Perhaps the best example is the commercial expansion of the Dutch Republic from the late 16th century to the late 18th century. In one of history’s biggest trade upsets, the Dutch displaced Portugal as the dominant player in the spice trade between Western Europe and Southeast Asia, akin to the competition today in semiconductors.
Pooling their funds through a financial innovation called the joint-stock company, the Dutch deployed fleets of ships that were bigger, better equipped, and better armed, than the commercial vessels of much larger countries. The Dutch East India Company, known as the VOC from its Dutch name, the Vereenigde Oost-Indische Compagnie, was the prototypical state-backed entity, operating under a government charter that permitted the ostensibly commercial company to build forts, appoint governors, billet soldiers, and make treaties with foreign countries in the name of the Dutch States-General.
For nearly 200 years, the VOC flag flew over a tightly-controlled trading empire run from a network of permanent trading posts centered on Batavia, the site of modern-day Jakarta in Indonesia.
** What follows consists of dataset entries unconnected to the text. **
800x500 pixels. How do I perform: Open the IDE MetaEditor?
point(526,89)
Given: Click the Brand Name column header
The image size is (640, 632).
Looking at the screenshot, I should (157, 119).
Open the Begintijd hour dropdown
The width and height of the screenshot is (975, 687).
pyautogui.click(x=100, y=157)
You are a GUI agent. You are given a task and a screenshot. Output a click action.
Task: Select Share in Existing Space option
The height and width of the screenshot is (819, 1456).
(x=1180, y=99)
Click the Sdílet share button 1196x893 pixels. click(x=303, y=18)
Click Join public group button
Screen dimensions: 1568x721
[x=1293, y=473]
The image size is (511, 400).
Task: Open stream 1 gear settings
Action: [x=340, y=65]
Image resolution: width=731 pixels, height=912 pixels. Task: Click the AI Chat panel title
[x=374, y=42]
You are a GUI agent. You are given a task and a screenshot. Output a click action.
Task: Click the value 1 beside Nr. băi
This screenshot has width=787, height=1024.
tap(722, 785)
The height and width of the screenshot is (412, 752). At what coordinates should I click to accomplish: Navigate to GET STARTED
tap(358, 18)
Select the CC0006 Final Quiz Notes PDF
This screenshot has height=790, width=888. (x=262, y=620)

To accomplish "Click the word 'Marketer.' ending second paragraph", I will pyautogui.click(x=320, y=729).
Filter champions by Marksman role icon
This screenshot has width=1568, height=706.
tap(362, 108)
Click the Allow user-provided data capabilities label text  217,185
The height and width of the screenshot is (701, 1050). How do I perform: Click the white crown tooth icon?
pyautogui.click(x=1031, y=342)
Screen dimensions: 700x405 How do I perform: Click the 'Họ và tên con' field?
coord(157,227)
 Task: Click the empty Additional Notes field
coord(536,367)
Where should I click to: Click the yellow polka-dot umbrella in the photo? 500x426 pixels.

The VOC hegemony did not end until the British victory in 1784—in the last of four Anglo-Dutch Wars—secured the right to free trade with the Dutch East Indies for British merchants.
While the current trade tensions stem from the Communist Party of China’s pursuit of its own pernicious revival of mercantilism—the coercive, beggar-thy-neighbor economic policy favored by hegemonic regimes governed by political absolutism—China has a long tradition of protecting her domestic markets from foreign economic penetration. America’s early trade with China in the post-Revolutionary period, for example, was confined to the Thirteen Factories, warehouses where Westerners did business with the Cohong, the Chinese agents the emperor authorized to deal with foreigners. Even at the height of its power, and with no reluctance to use force, the VOC was limited to trading with the mainland from Formosa.
Today’s trade war is the latest episode in the effort to conduct free trade with China. In fairly short order, the U.S.-China conflict has progressed from an effort by President Trump to levy tariffs, ostensibly to reduce the U.S. trade deficit with China, to a fundamental conflict between the world’s two largest economies over the nature and stewardship of the global trade order.
At issue is whether China will substantively abandon its long-standing policy of illicitly or forcibly obtaining intellectual property from American and other Western companies, often by requiring that Western companies wishing to do business in China enter into joint ventures with Chinese partners, which become competitors with unnerving regularity. Among other trade-related concerns are China’s financial subsidies and regulatory support to Chinese state-owned companies that operate as the low-cost predatory producer in virtually every industry. This year, the U.S. restricted U.S. companies’ sales of some semiconductor and IT equipment to Huawei, which manufactures digital hardware and networks that the U.S. says the Chinese government can utilize for cyber-espionage.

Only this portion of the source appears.